Met de meeste termen zal de doorsnee puppykoper/fokker geen moeite hebben, maar andere verdienen een nadere toelichting omdat ze ‘vaktaal’ zijn of omdat ze voor meerdere uitleg vatbaar zijn of omdat ze een negatieve bijsmaak hebben, waardoor het belangrijk is om uit te leggen wat er precies mee wordt bedoeld.

 

Druk: Kenmerkend voor de Flatcoat is zijn vrolijke, levendige aard, zijn nieuwsgierigheid, zijn enthousiasme, zijn kwispel. Niet-kenners plakken daar wel eens het stempel druk op. Ten onrechte, want druk is wat anders. Een hond is druk wanneer zijn gedrag daarbij geen inwendige rem kent en ook van buitenaf min of meer onbeheersbaar is. Druk is een hond wanneer hij maar doorgaat en van geen ophouden weet, zelfs niet als hij tot de orde wordt geroepen. Een drukke hond is meestal ook weinig geconcentreerd, snel afgeleid en springt van de hak op de tak. Alles is even leuk, even interessant en wordt even snel en vluchtig bekeken voor hij weer afstormt op het volgende.

 

Zacht: Zacht is een typische ‘vakterm’. Een zachte hond is gevoelig voor indrukken en stemmingen en reageert daar snel op, in positieve zin (b.v. blij, enthousiast) of in negatieve zin (b.v. onzeker of bang). De term ’zacht’ geeft dus niet aan HOE de hond reageert, want dat is afhankelijk van de omstandigheden, maar alleen maar DAT hij zichtbaar snel of onmiddellijk reageert: er is duidelijk een wisselwerking tussen het gedrag van de hond en de omstandigheden, de omgeving of het gedrag van anderen (met name de baas).

 

Hard: Hard is het tegenovergestelde van ‘zacht’ in bovengenoemde betekenis en betekent alleen dat de hond veel minder snel en veel minder zichtbaar reageert. Dat betekent niet dat de hond de prikkels van buitenaf niet registreert of zich er innerlijk niets van aantrekt. Alleen is zijn zichtbare reactie niet duidelijk anders. De hond gaat op het oog gewoon (langer) door met waarmee hij bezig is en lijkt zijn gedrag niet of nauwelijks te wijzigen.

 

Deemoedig: Tegenwoordig wordt aan de term deemoedig de voorkeur gegeven boven ‘onderdanig’. Het gaat om een nuanceverschil: deemoedig is correcter en neutraler dan ‘onderdanig’ dat bovendien vaak de negatieve associatie ‘slaafs’ en ‘kruiperig’ heeft.

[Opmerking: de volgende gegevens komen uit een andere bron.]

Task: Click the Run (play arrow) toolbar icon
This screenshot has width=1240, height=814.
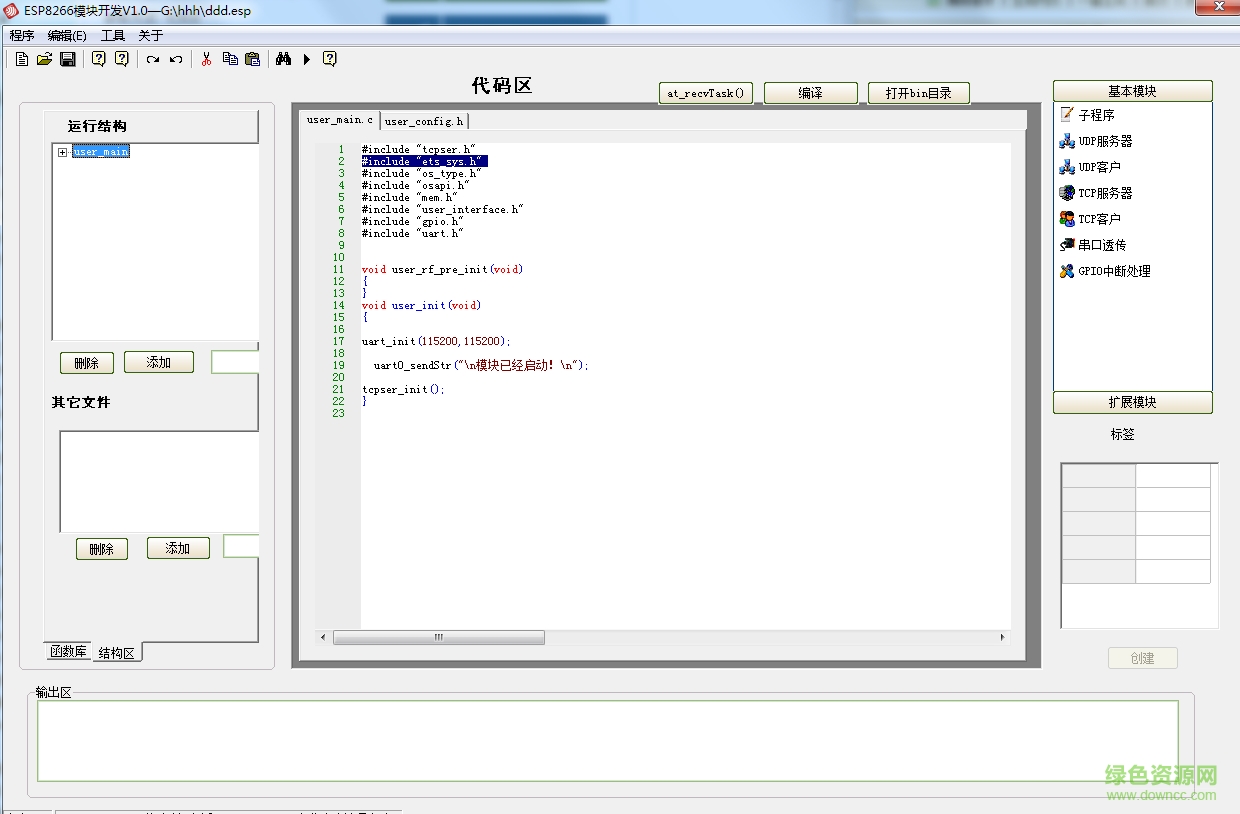Action: (x=308, y=59)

Een deemoedige hond is een inschikkelijke, meegaande hond, die gemakkelijk de leiding van een ander accepteert en dat ook toont in de wijze waarop hij anderen benadert. De lage, verzoenende, vriendelijke houding die de hond daarbij aanneemt, dient uitsluitend om de ander onmiddellijk duidelijk te maken dat hij absoluut geen kwaad in de zin heeft of het gezag van de ander wil betwisten (en mag dus niet met angst verward worden).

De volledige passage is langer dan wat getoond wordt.